One potential downside that occurs to me is the classic problem with cash crops (broadly defined): they tend to push out other, less profitable, production. So, hypothetically, we could imagine a rush to produce more mushrooms in order to get enough mycelium for building demands, resulting in less space and fewer resources being given to basic food crops. That might be a bad example; I don’t know how much fungiculture really competes with food production in practice. But I think the basic logic makes sense, even if I’m wrong about the details: deciding to grow one thing rather than another imposes opportunity costs, and deciding to make a whole lot of any one thing will increase those costs.

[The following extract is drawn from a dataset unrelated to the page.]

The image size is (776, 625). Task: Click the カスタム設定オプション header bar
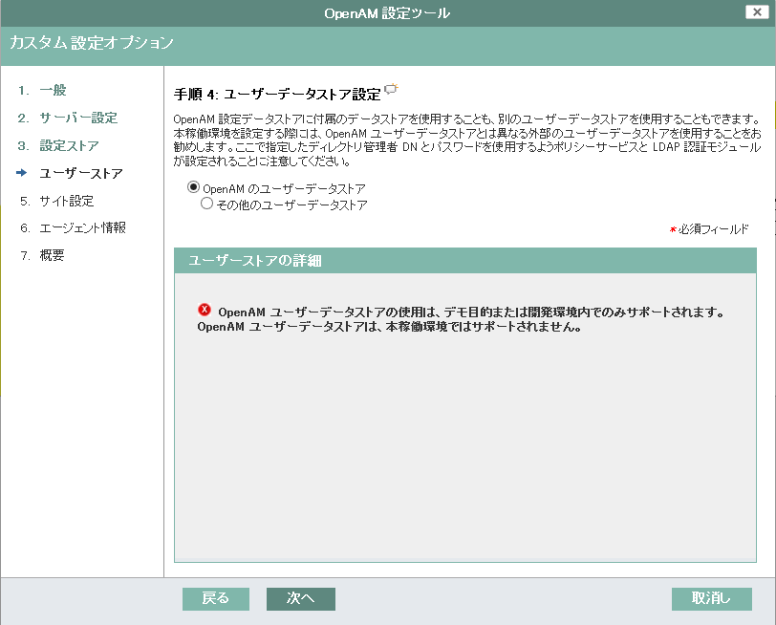tap(92, 43)
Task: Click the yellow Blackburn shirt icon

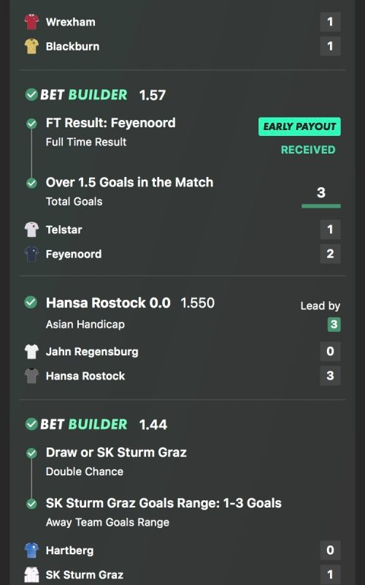Action: click(x=31, y=46)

At the same time, high demand for any product creates pressure for efficiency and volume, which tends to encourage standardization. For building materials, even more than food crops, we’d want every “crop” to be as close to identical as possible, at least in its structural qualities; if half of what is produced isn’t strong enough to actually build anything with, nobody is going to shift over to using these materials. But, as in food crops, standardization might also present dangers, in the from of vulnerability to disease and so on. In the U.S., more and more local libraries who are building libraries of local seeds to help maintain crop diversity in the face of climate change. (My favorite detail from this article: in many places, the seeds are stored in the old wooden card catalogs.) This is seen as a need now because of the standardization of seeds, led by a few massive agribusiness corporations. If everybody is growing the same variety of corn, say, and that variety doesn’t do well in a hotter climate, then we have a problem. So, is any one variety of biomaterial vulnerable to particular weaknesses? What if, say, a bacterial infection or blight of some kind infected the mushrooms that produce mycelium? Again, I don’t know how well the analogy here actually works, biologically speaking— how vulnerable, for instance, mushrooms are to such problems. But if there is a high demand for such products, and everybody therefore ends up making the same thing in the same way, it seems reasonable to ask what problems will be created by the pressure to standardize.

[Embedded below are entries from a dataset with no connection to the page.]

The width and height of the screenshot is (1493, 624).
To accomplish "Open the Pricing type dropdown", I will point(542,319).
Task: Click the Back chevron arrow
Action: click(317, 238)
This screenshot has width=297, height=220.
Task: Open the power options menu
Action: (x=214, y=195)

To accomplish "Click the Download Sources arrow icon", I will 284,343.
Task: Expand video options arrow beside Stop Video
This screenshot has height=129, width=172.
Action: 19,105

All of which underlines the point that there’s no magic bullet. Producing food and clothing and shelter for 8 billion people is going to present these kinds of problems, and they only get worse as the population grows. I’m generally pretty skeptical of Malthusian-type, “population bomb” theories, and I don’t really mean to suggest that this is a linear problem of growth; it does seem like the switch to biomaterials would be better, even if it is subject to some of the same problems in the long run. I just mean that “sustainability” is partly a matter of context; lots of the things we do now that are ecologically problematic would be fine at smaller scales, and lots of things that work now will cause problems at larger ones.


 

Tangentially related:

This week I also finished reading Dinosaurs: How They Lived and Evolved, by Darren Naish and Paul Barrett. It’s a great book; it’s definitely for the non-scientist “general reader,” but doesn’t assume that means we want to avoid all the big words or important details. (Dinosaurs are known almost entirely from bones, so if you want to learn about them, you need to talk about anatomy). I call this tangentially related because one of the reasons that so many new dinosaurs have been discovered in China recently is the amount of construction they are doing: new areas are dug up, an in the process fossils are uncovered. That’s not the only, or even the main reason— there’s also geology and politics involved— but it is part of the story.

I also read about tests on a new kind of steel, based on the structure of bone. It has a “multiphase laminate structure,” which keeps stress cracks from spreading from one layer to others, making it more durable. (The actual research that this article is describing is in “Bone-like crack resistance in hierarchical metastable nanolaminate steels,” by Koyama et al., in Science, March 10, 2017, v 355 issue 6329, pp. 1055-1057).